Este 2016 foi um ano estranho. E esqueçam o presidente eleito dos EUA, que não é para aqui chamado porque, ao que consta, não sabe sequer dar um chuto numa bola... Este 2016 foi quase uma lavagem da alma, foi como se os portugueses tivessem perdido a vergonha - no bom sentido, claro está -, como se tivessem deixado de lado a proverbial modéstia (tantas vezes mais vaidosa do que a própria vaidade) e resolvessem assumir as suas qualidades e capacidades. Foi como se este país famoso pelo desenrascanço, pelos biscates e outro tipo de "artistas" tivesse de repente assumido que é um vencedor.
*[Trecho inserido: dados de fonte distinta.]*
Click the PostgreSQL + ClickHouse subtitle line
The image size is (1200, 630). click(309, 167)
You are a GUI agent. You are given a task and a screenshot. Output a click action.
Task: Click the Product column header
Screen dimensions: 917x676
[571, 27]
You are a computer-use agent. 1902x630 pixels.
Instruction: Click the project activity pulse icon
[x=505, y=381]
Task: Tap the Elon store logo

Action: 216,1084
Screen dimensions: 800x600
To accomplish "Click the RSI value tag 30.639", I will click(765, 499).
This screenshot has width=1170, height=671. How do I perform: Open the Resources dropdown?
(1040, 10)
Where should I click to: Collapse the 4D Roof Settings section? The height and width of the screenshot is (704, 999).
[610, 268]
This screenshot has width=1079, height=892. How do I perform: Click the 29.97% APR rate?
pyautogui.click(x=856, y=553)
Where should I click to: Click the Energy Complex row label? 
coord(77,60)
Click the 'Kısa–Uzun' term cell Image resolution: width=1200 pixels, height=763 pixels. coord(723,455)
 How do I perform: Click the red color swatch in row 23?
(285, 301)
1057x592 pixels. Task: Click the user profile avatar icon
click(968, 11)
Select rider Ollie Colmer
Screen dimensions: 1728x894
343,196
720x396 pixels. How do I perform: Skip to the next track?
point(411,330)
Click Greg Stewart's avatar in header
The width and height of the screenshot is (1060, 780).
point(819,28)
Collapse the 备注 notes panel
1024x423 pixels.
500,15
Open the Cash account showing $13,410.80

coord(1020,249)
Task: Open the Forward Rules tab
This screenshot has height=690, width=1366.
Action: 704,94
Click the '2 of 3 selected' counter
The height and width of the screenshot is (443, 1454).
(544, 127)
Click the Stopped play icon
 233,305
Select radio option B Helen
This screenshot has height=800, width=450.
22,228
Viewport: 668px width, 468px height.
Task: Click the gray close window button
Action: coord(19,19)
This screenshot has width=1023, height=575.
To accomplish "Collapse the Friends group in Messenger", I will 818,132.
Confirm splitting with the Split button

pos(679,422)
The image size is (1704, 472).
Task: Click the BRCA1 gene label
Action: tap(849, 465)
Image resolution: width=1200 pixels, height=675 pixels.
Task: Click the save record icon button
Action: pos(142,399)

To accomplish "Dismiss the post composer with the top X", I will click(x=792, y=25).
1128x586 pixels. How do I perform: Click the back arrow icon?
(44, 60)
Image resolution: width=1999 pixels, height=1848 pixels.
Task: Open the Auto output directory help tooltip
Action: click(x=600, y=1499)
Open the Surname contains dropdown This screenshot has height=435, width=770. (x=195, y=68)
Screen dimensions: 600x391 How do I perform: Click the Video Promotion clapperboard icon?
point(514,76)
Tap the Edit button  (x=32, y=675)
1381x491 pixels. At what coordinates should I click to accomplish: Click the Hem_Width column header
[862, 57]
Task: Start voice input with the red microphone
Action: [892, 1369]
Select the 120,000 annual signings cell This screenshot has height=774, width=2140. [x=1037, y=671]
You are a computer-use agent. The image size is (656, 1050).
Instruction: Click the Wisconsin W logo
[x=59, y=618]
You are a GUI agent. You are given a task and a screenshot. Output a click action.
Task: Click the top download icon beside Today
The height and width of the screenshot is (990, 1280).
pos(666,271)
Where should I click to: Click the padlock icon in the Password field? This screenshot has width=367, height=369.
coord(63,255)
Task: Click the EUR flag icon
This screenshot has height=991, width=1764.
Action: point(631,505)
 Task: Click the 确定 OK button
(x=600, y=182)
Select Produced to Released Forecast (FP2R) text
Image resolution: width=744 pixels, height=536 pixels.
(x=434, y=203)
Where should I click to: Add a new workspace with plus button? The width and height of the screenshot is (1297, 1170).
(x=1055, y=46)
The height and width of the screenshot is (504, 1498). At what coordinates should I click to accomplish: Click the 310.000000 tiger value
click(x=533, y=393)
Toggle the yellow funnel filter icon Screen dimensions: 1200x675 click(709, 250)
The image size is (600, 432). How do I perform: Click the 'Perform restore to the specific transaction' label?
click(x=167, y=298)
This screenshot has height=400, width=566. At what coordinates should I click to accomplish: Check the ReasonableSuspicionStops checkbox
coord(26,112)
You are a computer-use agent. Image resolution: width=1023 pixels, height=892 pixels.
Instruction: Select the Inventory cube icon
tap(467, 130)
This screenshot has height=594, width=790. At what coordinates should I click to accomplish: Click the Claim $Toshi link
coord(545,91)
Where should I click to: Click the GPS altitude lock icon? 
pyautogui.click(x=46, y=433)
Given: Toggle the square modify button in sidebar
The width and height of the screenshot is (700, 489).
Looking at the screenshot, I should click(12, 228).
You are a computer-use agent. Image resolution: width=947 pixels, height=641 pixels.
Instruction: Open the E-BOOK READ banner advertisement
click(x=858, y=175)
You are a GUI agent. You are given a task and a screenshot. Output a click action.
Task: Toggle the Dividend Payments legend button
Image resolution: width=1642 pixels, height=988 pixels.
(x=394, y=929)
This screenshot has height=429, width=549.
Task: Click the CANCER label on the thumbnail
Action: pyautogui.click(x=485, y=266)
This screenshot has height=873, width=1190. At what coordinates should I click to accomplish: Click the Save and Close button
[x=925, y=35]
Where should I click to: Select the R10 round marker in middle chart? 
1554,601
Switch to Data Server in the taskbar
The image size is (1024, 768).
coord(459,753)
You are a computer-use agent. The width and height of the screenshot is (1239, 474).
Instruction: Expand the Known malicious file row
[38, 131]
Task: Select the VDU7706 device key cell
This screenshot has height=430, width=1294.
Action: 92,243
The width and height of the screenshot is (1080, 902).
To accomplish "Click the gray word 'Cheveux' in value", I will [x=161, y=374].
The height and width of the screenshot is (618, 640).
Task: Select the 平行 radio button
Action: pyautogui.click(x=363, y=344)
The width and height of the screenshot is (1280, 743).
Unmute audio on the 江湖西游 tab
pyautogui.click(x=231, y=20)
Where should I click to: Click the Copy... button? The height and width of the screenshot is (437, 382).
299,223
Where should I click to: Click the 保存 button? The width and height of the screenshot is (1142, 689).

Desde o título europeu de futebol de seniores ao de sub-17, ou ao inédito apuramento da Seleção feminina para uma fase final de um Europeu, passando pelos "bitaites" que agora mandamos às agências de rating que há bem pouco tempo nos dobravam a espinha ou até pelo presidente sorridente, quase tudo neste 2016 parece bom e nos faz esquecer o tradicional cinzentismo nacional. Até prémios internacionais de marketing são agora petiscos para este apetite voraz do Portugal positivo. Como se, muito por força do futebol, tivéssemos percebido que somos realmente 11 milhões...

Este 2016 foi estranho, mas apesar de alguns excessos de otimismo - como imaginar que o campeão de inverno sairá da Taça da Liga... - e outros de competência - como o CD emitir decisões céleres... -, felizmente ainda há coisas que nos mantêm os pés assentes na realidade. Como os túneis do nosso futebol, a lembrar-nos de que este país ainda é... este país.